Bueno, pues hoy es día uno y los madrileños hemos llenado el coche de maletas, hemos puesto música jamaicana en el radiocasete y nos vamos a la playa justo a eso, a que nos hagan el agosto. Sin problemas. Hay que tomárselo con filosofía, meterse en un buen karma, reírse en los atascos y pagar sin aspavientos lo que nos pidan. ¿Qué quieren, estar amargados todas las santas vacaciones?

- Buenas, venía a que me hiciera el agosto, por favor.

- ¡Sí, sí, bueno, ahora mismo se lo hago! Pero sin prisas, ¿eh? ¡Vaya con los madrileños, qué se habrán creído, siempre avasallando!

De todas formas, da igual, porque todo eso no nos ocurre a nosotros, sino a unas personas que usan nuestro nombre y pagan con nuestros cheques pero no llevan nuestra vida, no siguen nuestro ritmo ni duermen en nuestras camas, ni siquiera se visten con nuestra ropa, sino con pantalones cortos, gorros inverosímiles, chancletas y camisas hawaianas; es gente que ha olvidado los números de teléfono que nosotros nos sabemos y a la que Madrid le parece un lugar remoto y casi ficticio desde el instante en que cambia el metrobús por unas gafas de bucear. Qué felicidad, hacer todo esto invisible con sólo abrir los ojos en otra parte.

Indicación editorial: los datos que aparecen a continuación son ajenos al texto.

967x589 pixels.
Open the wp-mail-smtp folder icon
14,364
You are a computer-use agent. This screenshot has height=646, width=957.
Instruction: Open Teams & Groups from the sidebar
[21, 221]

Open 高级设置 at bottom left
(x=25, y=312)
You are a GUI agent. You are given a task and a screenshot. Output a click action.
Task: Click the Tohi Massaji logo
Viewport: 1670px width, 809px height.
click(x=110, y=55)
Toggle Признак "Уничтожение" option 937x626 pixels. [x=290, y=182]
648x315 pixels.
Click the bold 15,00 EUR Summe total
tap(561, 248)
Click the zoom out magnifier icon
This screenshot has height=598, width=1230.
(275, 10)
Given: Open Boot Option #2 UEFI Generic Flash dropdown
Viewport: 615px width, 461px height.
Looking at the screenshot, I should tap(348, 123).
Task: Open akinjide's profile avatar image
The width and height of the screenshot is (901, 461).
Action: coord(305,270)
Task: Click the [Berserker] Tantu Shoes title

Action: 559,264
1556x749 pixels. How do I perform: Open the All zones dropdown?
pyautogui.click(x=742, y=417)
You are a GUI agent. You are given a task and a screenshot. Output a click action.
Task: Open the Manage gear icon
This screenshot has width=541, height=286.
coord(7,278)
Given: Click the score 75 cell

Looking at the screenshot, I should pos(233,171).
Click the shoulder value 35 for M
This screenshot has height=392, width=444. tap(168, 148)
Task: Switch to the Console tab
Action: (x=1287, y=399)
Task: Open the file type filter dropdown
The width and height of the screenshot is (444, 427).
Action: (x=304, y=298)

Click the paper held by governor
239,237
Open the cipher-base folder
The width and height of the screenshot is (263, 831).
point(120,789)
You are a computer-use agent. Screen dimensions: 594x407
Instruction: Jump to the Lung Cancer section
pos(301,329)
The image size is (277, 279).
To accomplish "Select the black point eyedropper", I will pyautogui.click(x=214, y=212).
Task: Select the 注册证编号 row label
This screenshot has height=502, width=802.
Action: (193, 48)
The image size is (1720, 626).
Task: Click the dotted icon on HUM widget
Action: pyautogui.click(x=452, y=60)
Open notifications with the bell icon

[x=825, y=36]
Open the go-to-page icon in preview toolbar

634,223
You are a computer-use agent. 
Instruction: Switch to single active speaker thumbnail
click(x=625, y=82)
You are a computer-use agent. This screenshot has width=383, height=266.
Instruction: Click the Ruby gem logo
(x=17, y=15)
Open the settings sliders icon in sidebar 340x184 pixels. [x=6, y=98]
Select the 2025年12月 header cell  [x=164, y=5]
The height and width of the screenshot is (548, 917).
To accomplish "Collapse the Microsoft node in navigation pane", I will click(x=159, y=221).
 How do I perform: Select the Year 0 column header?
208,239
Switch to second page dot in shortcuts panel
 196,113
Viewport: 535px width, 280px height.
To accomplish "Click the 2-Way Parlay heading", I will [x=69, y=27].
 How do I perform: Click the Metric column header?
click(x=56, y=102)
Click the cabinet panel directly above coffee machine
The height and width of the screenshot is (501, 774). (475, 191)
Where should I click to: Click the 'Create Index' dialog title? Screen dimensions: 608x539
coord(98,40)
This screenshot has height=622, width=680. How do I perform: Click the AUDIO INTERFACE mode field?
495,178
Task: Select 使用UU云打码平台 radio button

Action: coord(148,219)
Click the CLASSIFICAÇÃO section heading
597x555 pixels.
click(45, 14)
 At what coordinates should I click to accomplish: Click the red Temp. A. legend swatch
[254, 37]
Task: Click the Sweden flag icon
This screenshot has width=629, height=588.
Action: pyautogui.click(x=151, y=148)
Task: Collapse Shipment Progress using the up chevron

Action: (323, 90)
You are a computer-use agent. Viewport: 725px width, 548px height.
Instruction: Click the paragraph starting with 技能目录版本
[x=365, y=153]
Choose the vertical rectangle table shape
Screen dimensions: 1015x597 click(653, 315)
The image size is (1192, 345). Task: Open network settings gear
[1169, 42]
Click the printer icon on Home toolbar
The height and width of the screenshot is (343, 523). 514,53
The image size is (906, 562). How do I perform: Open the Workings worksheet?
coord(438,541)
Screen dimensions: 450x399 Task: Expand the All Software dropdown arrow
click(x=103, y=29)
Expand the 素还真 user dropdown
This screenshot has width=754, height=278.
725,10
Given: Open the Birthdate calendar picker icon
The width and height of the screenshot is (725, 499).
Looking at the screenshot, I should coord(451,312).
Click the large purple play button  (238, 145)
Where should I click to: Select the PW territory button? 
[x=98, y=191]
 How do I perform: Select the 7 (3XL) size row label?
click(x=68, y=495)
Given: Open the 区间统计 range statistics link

Bueno, pues el dinero negro apesta, pero nadie lo huele, y eso que los euros se descomponen a una velocidad mayor que las pesetas, quizá porque los piratas, siempre oportunos, los redondean de veinte en veinte. Es agosto y hay que retocar los precios. ¿No vivimos en la sociedad del libre mercado? Además, el invierno es muy largo y hay que exprimir ahora todo el zumo que se pueda. En la isla de Formentera, donde yo veraneé los últimos años, los nativos ni siquiera se cobraban entre sí durante los meses de junio, julio y agosto: se lo apuntaban para cobrárselo unos a otros en octubre, a su precio real, cuando nos hubiéramos ido los imbéciles. A ti, pero qué te habrás creído, te cobraban el doble y no sonreían. En otra isla, la de Menorca, te cobran por bañarte en las playas. La cosa es ilegal, desde luego, porque las playas son de todos, pero lo solucionan muy bien: ponen una entrada a dos kilómetros del agua y lo que te cobran, según ellos, es el paso del coche por sus propiedades. Puedes pagar y enfadarte o no pagar e ir andando los dos kilómetros, a cuarenta y tres grados y cargado de sombrillas, bolsas, niños, toallas...

Para los que hoy se van, dispuestos a olvidarse de sí mismos durante una temporada para sentir, al volver, la deliciosa rareza de volver a ser ellos, se me ocurren dos consejos: por el camino, conduzcan con toda la precaución del mundo y, cuando lleguen, no se dejen aplastar y tomen nota, porque si todos denunciamos los abusos, igual los detenemos. Ya saben que Hacienda somos todos.